Joëlle Ludovici-Loos, présidente d’ATD Quart Monde Luxembourg, souligne la contribution importante des familles dans un contexte prêt à évoluer  :« Le gouvernement actuel a exprimé sa volonté de revoir la « Loi sur la Protection de la Jeunesse ». Des professionnels insatisfaits des réponses qu’ils peuvent apporter, cherchent de nouveaux chemins. Témoins des efforts et des capacités des parents, ils veulent aller au-delà de l’urgence. Le moment est propice pour créer des espaces de dialogue et en finir avec la violence de la misère qui engendre des expériences douloureuses. (…) Les familles vivant dans l’exclusion sociale souhaitent, elles aussi, contribuer à des changements de regard, de mentalité et d’action, basés sur le respect de la dignité et de la valeur de chaque personne. Ce livre collectif apporte un savoir complémentaire aux savoirs des experts et des politiciens. Des propositions simples et exigeantes en sortent : expérimenter des dialogues et des formations entre familles en précarité et professionnels de la famille. »« Osons relever ensemble ce défi » conclut-elle.

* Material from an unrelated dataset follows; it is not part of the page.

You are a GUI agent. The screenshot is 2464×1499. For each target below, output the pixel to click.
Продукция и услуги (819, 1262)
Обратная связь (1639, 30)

Gilbert Pregno, psychologue et thérapeute familial, expert dans le domaine des droits de l’homme et qui a participé au livre, a déclaré durant la conférence de presse : « Je suis très touché par ces témoignages. C’est une école de modestie pour le professionnel que je suis. Nous vivons une époque très difficile pour les familles, je vois de plus en plus d’enfants qui vont mal. La solution à ce mal-être passe nécessairement par la parentalité. Vous avez eu raison d’écrire ces textes : il faut exprimer son indignation. On ne peut pas être d’accord avec tout. Parfois, il faut provoquer. Vos témoignages sont d’une grande provocation envers la société. »

Certains experts se sont engagés à faire lire ce livre autour d’eux. Pour qu’enfin les lois changent et que l’avenir des enfants soit envisagé avec leur famille.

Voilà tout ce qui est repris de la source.